Karima: ‘We couldn’t leave until the wounds healed’

A similar story happened to 18-year-old Karima* in another western province. In 2023, while 16, she says she was traveling with her male cousin to buy sewing supplies for her mother when the Talian stopped them.

“We were stopped on the road. The Taliban asked for our IDs. I told them he was my cousin, but they said, ‘That’s not a valid mahram. You don’t have the right to be with him.’ They arrested us on the spot”.

Karima says she spent two months in prison and suffered panic attacks and hallucinations. “I blacked out. When I woke up, my wrists were handcuffed and bleeding, and a prisoner told me they had tied me down and stepped on me”. “Sick prisoners weren’t allowed to see doctors. Some died in that place. If someone spoke back, they’d be chained and made to lie down while others were ordered to walk over them.

Karima says both she and her cousin were flogged in the town square of the city where they lived. She was whipped 39 times and her cousin received 50. They were then taken back to prison. “They kept us for another week. They said we couldn’t leave until the wounds healed. They didn’t want anyone to see what they had done.”

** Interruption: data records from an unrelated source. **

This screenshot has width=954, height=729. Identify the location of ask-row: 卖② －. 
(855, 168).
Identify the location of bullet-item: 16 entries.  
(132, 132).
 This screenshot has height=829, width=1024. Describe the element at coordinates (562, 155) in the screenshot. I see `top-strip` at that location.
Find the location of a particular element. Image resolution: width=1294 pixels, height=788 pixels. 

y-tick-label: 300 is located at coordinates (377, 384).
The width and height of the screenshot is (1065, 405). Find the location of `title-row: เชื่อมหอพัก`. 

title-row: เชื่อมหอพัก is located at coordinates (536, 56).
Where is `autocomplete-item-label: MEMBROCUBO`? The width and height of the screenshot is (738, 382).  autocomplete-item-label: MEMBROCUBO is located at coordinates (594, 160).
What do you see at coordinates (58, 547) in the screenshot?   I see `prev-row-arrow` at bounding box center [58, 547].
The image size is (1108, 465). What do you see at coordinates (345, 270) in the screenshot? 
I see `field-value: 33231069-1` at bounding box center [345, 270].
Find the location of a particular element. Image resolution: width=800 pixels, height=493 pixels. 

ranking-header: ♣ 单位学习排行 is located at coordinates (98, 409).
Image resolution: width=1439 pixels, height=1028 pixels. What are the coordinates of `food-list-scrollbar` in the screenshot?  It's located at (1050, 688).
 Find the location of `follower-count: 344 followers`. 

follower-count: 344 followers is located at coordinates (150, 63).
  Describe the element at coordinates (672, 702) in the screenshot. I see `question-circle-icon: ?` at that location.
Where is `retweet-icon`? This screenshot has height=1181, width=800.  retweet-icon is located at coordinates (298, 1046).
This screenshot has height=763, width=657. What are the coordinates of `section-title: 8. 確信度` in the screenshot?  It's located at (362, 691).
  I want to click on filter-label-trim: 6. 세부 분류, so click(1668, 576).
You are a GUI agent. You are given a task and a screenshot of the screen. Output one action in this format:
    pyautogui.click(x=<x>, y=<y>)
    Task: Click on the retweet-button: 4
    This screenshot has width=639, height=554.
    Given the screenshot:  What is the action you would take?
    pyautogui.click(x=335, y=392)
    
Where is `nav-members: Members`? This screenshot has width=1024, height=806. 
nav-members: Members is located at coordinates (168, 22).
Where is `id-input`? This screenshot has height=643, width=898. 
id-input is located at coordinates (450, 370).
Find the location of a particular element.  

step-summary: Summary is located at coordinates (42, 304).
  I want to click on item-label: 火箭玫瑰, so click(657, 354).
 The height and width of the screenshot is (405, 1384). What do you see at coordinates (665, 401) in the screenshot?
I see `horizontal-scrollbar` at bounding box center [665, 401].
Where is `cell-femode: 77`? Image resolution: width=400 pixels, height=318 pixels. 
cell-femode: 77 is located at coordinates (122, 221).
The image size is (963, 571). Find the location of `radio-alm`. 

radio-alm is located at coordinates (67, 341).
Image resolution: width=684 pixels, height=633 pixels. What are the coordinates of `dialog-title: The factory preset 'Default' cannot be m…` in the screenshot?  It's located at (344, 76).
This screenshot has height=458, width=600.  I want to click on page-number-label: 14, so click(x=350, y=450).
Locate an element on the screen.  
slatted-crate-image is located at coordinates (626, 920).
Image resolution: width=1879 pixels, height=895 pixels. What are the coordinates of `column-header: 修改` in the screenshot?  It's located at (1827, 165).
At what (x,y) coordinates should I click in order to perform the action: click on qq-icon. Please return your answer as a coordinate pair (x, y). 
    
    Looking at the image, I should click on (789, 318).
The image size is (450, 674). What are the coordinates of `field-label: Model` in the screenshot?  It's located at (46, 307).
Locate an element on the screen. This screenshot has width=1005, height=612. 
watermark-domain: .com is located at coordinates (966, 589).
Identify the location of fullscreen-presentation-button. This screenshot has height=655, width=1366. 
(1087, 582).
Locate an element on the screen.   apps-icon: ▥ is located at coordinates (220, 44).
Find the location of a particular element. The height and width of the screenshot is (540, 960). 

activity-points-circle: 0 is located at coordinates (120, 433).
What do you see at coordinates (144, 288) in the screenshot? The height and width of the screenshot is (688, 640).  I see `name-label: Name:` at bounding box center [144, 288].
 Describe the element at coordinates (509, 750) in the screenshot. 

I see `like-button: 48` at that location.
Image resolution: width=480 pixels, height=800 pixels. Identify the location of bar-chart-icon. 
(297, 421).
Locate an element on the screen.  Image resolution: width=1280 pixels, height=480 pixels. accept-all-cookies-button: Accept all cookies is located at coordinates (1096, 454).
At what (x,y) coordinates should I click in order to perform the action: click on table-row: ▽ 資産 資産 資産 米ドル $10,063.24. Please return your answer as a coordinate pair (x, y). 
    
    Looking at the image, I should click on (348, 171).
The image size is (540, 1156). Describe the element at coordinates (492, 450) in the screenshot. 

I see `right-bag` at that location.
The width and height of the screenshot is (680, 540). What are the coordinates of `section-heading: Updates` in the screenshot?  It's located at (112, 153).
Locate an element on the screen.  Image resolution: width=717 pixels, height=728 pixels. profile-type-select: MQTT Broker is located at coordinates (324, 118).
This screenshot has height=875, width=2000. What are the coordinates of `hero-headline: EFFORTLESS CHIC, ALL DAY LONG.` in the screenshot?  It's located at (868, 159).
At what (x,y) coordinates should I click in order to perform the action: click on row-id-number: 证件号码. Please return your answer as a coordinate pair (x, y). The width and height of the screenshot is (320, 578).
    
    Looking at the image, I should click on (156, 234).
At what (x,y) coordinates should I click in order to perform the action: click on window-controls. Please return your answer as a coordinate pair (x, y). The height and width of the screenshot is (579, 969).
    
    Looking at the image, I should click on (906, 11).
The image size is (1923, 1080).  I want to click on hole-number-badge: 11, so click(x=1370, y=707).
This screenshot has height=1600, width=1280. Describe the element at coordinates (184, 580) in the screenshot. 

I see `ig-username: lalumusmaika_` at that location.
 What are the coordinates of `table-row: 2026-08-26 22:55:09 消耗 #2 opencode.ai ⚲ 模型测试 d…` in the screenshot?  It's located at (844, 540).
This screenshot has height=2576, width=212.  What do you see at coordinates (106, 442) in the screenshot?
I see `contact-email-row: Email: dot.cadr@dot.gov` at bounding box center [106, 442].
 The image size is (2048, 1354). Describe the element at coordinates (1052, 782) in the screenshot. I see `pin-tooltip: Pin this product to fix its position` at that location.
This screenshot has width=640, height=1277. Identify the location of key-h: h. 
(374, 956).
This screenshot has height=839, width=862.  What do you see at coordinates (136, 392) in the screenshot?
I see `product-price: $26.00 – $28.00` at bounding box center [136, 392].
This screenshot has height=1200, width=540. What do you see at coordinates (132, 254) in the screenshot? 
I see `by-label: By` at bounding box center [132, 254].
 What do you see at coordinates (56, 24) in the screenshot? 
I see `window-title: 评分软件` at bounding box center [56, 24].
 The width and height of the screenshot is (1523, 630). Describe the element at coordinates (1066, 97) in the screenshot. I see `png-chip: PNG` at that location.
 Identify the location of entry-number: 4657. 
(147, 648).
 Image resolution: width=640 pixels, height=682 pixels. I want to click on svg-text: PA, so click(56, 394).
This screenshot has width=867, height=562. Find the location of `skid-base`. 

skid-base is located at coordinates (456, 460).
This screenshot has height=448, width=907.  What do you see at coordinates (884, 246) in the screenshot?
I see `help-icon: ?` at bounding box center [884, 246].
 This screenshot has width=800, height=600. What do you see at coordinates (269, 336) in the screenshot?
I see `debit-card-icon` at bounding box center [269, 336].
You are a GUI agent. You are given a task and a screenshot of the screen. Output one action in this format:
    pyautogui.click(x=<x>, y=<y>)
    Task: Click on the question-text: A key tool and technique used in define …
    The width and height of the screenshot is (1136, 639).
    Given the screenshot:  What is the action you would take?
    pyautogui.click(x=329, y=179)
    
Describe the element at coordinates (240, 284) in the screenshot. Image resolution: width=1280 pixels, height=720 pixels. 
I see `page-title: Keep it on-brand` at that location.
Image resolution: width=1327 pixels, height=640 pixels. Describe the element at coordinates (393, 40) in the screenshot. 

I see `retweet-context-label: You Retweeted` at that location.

When she was finally released, she says Taliban officials told her she was banned from leaving the country. “‘You’re being watched,’ they told me, ‘You’re not allowed to go abroad.’”

However, like Sahar and Deeba she suffered the humiliation of people staring at her and whispering upon returning to her home village was forced to relocate to a different city in Afghanistan.

The names in this article have been changed to protect their security. Rad Radan is pen name of a freelance journalist. This report has been published in partnership with the Guardian.